**Exercise brief**
Transcribe the records verbatim, beginning with the line containing "Screen dimensions: 1321x672" and ending with the line containing "pos(1247,19)", both lines included. Omit the pictures from your answer.

**Material provided**
###
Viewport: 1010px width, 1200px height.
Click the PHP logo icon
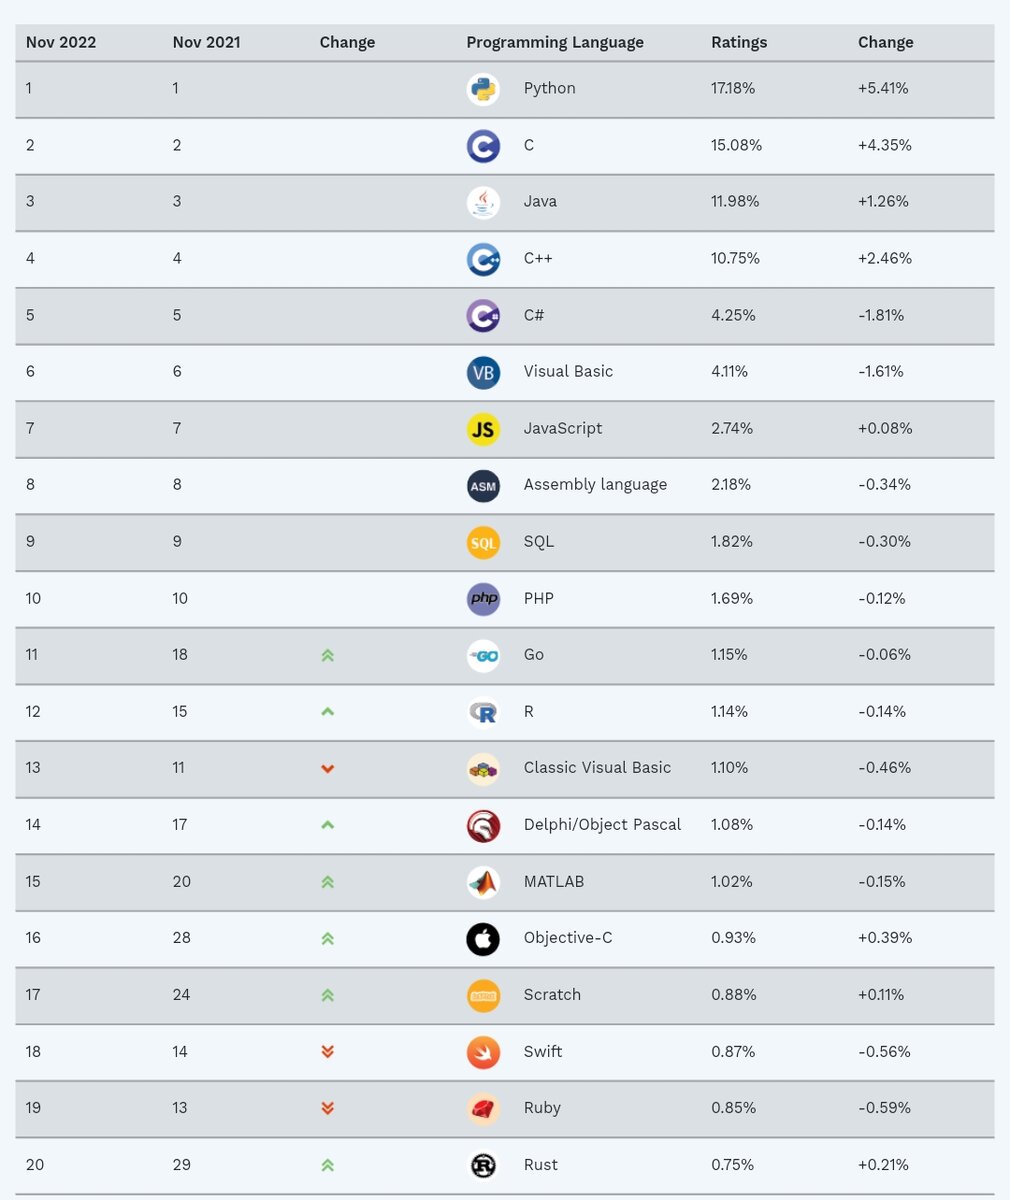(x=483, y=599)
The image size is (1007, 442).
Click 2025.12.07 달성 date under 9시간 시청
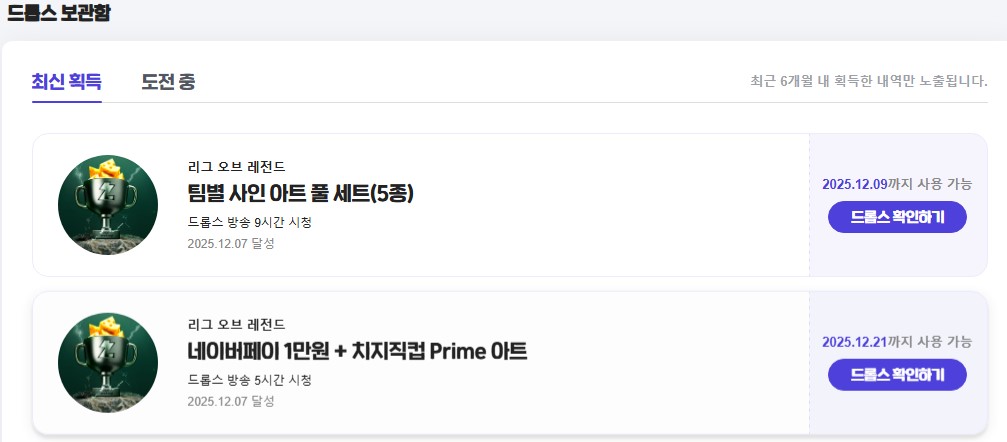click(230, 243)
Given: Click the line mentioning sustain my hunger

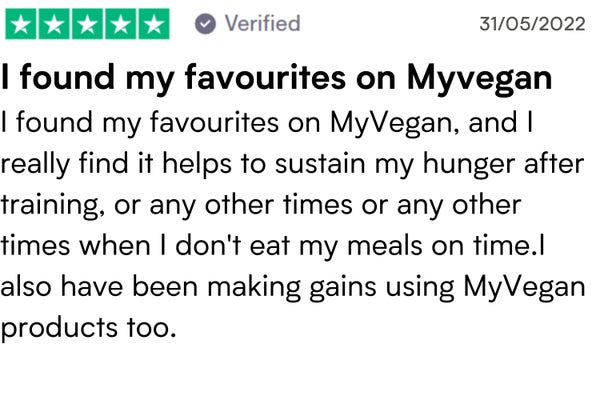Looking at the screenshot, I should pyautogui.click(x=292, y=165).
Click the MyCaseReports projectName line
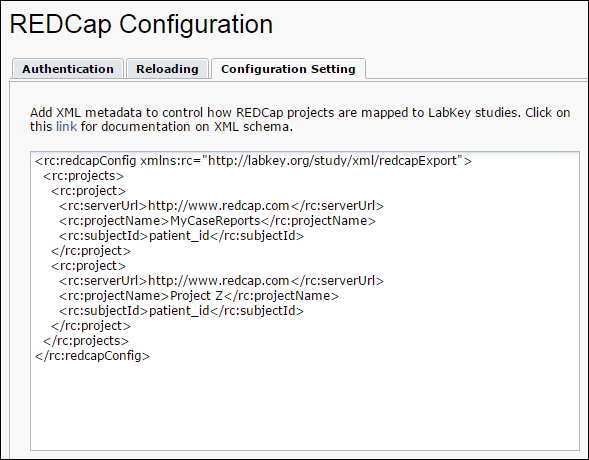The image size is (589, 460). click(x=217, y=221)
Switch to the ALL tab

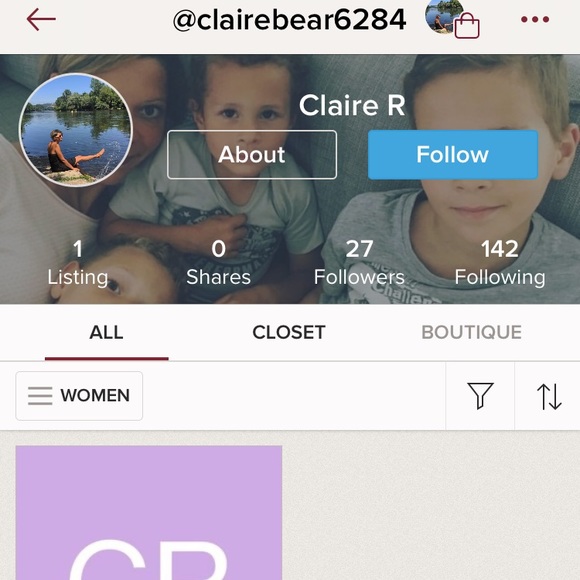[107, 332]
###
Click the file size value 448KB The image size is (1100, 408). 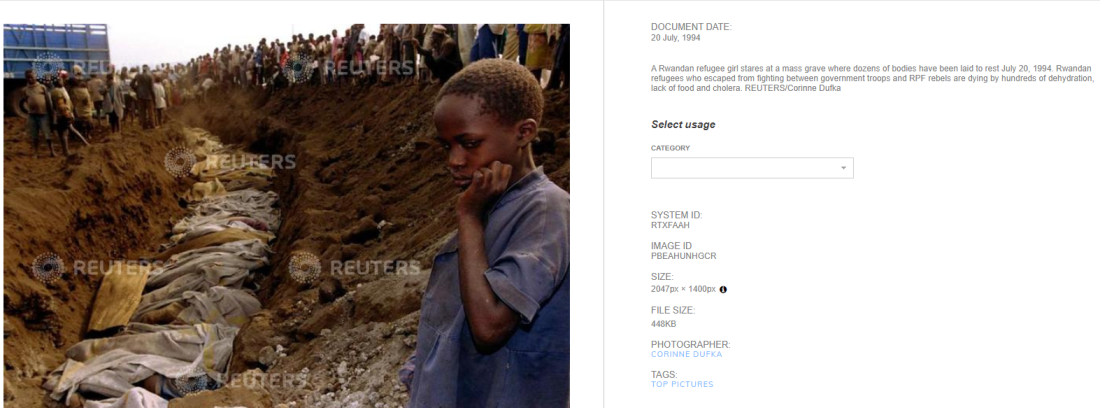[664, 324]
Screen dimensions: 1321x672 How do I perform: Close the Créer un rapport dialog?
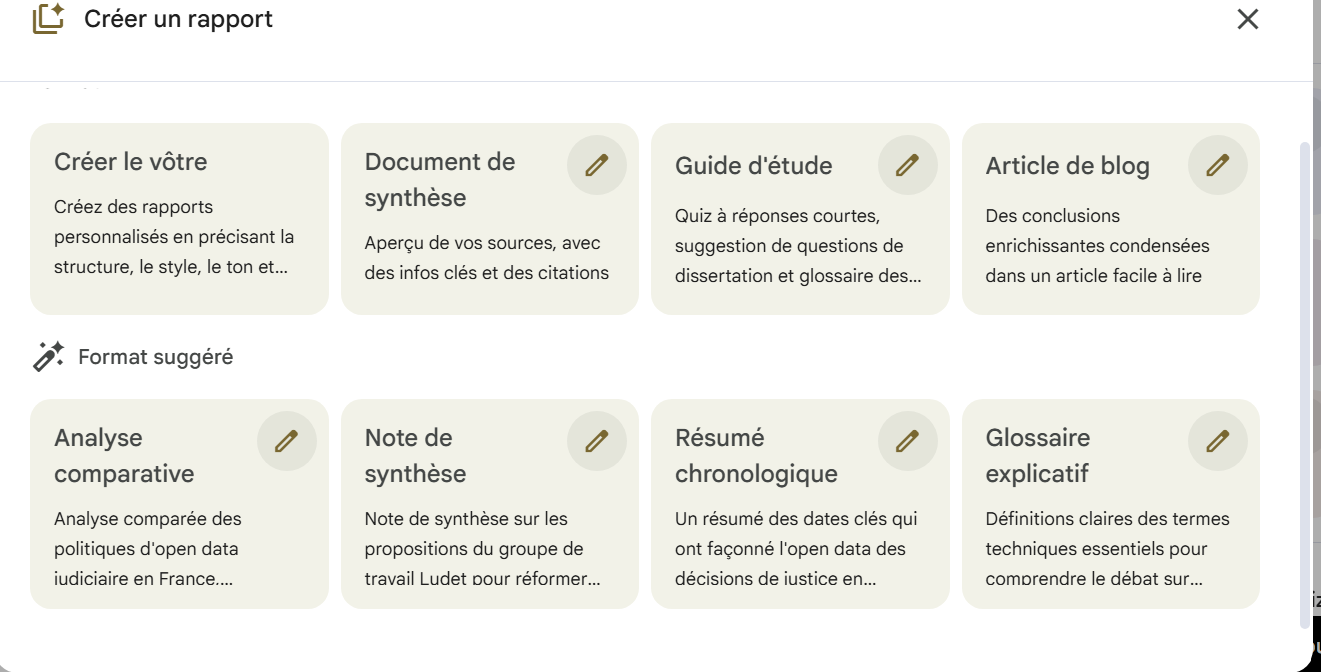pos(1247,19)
###
**Written solution**
Screen dimensions: 1321x672 How do I perform: Close the Créer un rapport dialog?
pos(1247,19)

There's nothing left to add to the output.